Starting with the line containing "Given: Select the Fk value 45.9 cell" and going on through the line containing "The height and width of the screenshot is (631, 1432).", return the lines of the data below exactly, and only those.

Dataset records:
↓↓↓

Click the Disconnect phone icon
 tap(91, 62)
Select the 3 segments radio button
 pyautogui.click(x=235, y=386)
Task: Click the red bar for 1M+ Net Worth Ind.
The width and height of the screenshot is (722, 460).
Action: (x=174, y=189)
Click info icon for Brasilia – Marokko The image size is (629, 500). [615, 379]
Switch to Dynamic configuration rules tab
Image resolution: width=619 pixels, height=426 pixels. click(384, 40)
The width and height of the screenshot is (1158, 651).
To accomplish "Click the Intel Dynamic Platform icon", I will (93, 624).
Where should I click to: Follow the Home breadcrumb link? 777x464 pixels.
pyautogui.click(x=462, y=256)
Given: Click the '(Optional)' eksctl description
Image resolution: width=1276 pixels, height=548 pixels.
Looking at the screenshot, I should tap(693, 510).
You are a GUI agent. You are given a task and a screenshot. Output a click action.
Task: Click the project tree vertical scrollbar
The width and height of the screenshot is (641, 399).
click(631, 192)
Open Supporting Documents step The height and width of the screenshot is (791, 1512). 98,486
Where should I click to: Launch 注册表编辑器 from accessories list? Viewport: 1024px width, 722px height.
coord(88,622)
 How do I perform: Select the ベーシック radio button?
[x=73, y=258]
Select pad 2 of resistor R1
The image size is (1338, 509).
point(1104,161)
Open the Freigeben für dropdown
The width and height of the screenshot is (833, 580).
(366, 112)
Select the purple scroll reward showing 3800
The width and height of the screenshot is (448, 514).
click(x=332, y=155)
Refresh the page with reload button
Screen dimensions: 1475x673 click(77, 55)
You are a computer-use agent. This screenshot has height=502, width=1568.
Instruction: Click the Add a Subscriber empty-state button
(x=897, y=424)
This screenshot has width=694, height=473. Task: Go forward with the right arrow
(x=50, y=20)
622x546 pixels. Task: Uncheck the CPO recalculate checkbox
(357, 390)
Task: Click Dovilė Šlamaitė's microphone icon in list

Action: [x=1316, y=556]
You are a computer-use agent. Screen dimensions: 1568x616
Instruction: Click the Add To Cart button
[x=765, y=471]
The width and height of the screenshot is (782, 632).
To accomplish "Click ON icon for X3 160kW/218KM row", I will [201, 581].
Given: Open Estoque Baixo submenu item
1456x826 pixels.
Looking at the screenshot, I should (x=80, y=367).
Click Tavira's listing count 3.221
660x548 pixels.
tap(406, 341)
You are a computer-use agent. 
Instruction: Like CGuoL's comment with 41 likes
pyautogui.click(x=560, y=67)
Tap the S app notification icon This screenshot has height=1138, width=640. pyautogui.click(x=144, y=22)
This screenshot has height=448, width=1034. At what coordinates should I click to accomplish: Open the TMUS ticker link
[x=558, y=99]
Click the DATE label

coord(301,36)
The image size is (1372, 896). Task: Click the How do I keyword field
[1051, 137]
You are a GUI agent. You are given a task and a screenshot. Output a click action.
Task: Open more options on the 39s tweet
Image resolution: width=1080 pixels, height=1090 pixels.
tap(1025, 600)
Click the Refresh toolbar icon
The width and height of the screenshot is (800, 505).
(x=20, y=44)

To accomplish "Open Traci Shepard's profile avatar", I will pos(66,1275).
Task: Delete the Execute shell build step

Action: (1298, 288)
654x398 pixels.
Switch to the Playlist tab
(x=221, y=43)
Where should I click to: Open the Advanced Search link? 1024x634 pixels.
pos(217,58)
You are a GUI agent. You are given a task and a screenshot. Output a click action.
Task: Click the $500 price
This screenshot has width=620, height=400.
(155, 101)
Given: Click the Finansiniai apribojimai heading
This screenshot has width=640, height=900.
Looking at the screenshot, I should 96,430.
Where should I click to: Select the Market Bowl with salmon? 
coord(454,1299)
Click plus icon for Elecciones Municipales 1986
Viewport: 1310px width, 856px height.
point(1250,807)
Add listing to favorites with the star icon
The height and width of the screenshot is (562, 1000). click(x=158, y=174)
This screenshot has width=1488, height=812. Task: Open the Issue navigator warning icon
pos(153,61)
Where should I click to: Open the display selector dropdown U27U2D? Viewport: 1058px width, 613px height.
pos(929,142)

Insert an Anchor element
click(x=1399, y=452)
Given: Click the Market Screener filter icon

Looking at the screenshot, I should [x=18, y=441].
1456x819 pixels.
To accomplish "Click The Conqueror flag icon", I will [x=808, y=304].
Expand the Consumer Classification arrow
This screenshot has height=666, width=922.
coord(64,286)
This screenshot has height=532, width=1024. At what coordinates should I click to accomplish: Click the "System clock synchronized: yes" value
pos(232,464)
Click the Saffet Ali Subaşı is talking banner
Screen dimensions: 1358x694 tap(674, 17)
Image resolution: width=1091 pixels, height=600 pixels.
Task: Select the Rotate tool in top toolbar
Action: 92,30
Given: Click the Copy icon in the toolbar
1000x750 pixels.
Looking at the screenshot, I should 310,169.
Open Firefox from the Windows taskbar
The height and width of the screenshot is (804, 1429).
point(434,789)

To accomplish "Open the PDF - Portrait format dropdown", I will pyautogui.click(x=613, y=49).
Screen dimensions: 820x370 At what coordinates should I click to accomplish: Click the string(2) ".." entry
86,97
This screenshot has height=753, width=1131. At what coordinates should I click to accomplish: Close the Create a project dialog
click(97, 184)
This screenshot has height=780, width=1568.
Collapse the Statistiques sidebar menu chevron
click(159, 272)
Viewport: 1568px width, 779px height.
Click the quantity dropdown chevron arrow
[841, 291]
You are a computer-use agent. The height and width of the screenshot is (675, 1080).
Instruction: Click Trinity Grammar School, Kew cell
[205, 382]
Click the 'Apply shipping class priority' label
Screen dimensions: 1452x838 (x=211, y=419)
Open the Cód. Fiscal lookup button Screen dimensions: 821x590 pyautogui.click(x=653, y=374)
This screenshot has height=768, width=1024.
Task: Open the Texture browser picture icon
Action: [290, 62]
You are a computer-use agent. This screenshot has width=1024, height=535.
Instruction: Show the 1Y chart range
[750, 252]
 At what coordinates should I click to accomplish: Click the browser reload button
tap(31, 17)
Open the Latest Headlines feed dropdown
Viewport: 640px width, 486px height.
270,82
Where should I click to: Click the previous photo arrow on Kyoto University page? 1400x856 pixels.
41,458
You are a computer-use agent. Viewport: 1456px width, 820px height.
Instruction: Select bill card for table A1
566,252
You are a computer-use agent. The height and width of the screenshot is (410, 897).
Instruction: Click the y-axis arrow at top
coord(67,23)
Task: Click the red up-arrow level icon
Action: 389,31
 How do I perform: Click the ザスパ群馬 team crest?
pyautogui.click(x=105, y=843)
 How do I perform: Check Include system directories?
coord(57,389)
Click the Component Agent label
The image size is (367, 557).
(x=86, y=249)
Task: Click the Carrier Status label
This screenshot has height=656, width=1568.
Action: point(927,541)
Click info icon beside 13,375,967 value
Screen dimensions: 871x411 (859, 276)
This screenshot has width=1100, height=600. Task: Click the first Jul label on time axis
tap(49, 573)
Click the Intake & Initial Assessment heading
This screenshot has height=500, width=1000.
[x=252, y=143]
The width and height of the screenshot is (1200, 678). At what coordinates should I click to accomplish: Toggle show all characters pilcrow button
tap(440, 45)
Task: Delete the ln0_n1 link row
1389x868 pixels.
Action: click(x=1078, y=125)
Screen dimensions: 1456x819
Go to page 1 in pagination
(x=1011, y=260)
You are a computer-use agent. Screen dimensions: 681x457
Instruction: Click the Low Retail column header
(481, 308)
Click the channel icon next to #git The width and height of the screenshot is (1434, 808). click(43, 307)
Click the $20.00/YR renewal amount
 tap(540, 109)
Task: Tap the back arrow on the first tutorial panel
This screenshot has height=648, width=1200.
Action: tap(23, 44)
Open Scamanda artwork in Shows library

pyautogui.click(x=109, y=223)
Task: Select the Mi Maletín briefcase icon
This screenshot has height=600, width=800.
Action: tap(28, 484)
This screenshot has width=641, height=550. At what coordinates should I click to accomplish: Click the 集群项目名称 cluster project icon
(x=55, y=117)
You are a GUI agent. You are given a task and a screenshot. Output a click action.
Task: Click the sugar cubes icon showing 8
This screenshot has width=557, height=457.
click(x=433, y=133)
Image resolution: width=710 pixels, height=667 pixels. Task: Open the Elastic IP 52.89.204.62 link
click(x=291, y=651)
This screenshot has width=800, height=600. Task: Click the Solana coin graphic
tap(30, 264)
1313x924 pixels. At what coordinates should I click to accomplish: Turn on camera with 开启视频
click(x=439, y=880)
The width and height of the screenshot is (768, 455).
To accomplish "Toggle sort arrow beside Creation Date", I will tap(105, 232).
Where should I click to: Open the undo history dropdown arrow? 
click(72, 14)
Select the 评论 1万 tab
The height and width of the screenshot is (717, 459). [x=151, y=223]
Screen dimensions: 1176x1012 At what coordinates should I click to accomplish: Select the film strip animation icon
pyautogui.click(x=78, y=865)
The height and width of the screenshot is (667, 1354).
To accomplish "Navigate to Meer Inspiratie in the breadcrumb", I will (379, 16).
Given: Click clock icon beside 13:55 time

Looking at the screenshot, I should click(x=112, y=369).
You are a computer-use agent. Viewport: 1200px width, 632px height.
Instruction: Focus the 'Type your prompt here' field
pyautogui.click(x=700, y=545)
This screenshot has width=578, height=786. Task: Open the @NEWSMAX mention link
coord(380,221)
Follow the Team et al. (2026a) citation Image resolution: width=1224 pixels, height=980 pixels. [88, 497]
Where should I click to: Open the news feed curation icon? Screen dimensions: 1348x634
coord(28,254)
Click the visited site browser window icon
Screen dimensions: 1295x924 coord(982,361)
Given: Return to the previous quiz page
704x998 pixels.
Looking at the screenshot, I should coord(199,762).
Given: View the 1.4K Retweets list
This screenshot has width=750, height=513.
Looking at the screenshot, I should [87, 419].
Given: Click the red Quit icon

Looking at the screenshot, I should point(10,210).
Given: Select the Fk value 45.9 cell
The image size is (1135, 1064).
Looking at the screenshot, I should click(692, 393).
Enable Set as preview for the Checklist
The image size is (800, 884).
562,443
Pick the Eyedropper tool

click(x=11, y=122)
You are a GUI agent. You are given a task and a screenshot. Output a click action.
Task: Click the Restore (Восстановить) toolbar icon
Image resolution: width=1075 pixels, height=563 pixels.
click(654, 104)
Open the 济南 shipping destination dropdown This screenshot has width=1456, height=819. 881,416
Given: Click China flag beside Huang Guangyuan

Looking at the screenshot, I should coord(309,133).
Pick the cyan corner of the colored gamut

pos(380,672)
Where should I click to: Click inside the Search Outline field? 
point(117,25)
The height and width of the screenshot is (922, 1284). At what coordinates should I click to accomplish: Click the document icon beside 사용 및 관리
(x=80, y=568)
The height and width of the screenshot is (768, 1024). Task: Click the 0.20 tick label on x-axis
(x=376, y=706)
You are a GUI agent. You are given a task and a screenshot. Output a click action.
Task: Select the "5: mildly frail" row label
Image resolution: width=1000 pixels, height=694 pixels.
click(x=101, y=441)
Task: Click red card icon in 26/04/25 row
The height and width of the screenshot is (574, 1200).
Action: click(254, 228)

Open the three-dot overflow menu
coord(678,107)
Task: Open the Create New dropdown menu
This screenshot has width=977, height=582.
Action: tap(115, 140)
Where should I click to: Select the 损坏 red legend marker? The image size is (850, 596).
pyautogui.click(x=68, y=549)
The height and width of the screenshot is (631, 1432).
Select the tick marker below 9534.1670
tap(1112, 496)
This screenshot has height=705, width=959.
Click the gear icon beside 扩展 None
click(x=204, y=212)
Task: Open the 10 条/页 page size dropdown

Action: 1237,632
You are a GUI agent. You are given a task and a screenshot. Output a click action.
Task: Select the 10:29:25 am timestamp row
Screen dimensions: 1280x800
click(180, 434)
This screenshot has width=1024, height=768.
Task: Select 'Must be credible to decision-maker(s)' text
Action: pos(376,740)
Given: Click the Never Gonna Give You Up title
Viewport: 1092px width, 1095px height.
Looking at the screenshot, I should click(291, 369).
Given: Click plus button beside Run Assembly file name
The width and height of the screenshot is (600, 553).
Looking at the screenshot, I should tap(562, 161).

↑↑↑

RESULT OF THIS EXERCISE:
Given: Select the Fk value 45.9 cell
The image size is (1135, 1064).
Looking at the screenshot, I should click(692, 393).
Enable Set as preview for the Checklist
The image size is (800, 884).
562,443
Pick the Eyedropper tool

click(x=11, y=122)
You are a GUI agent. You are given a task and a screenshot. Output a click action.
Task: Click the Restore (Восстановить) toolbar icon
Image resolution: width=1075 pixels, height=563 pixels.
click(654, 104)
Open the 济南 shipping destination dropdown This screenshot has width=1456, height=819. 881,416
Given: Click China flag beside Huang Guangyuan

Looking at the screenshot, I should coord(309,133).
Pick the cyan corner of the colored gamut

pos(380,672)
Where should I click to: Click inside the Search Outline field? 
point(117,25)
The height and width of the screenshot is (922, 1284). At what coordinates should I click to accomplish: Click the document icon beside 사용 및 관리
(x=80, y=568)
The height and width of the screenshot is (768, 1024). Task: Click the 0.20 tick label on x-axis
(x=376, y=706)
You are a GUI agent. You are given a task and a screenshot. Output a click action.
Task: Select the "5: mildly frail" row label
Image resolution: width=1000 pixels, height=694 pixels.
click(x=101, y=441)
Task: Click red card icon in 26/04/25 row
The height and width of the screenshot is (574, 1200).
Action: click(254, 228)

Open the three-dot overflow menu
coord(678,107)
Task: Open the Create New dropdown menu
This screenshot has width=977, height=582.
Action: tap(115, 140)
Where should I click to: Select the 损坏 red legend marker? The image size is (850, 596).
pyautogui.click(x=68, y=549)
The height and width of the screenshot is (631, 1432).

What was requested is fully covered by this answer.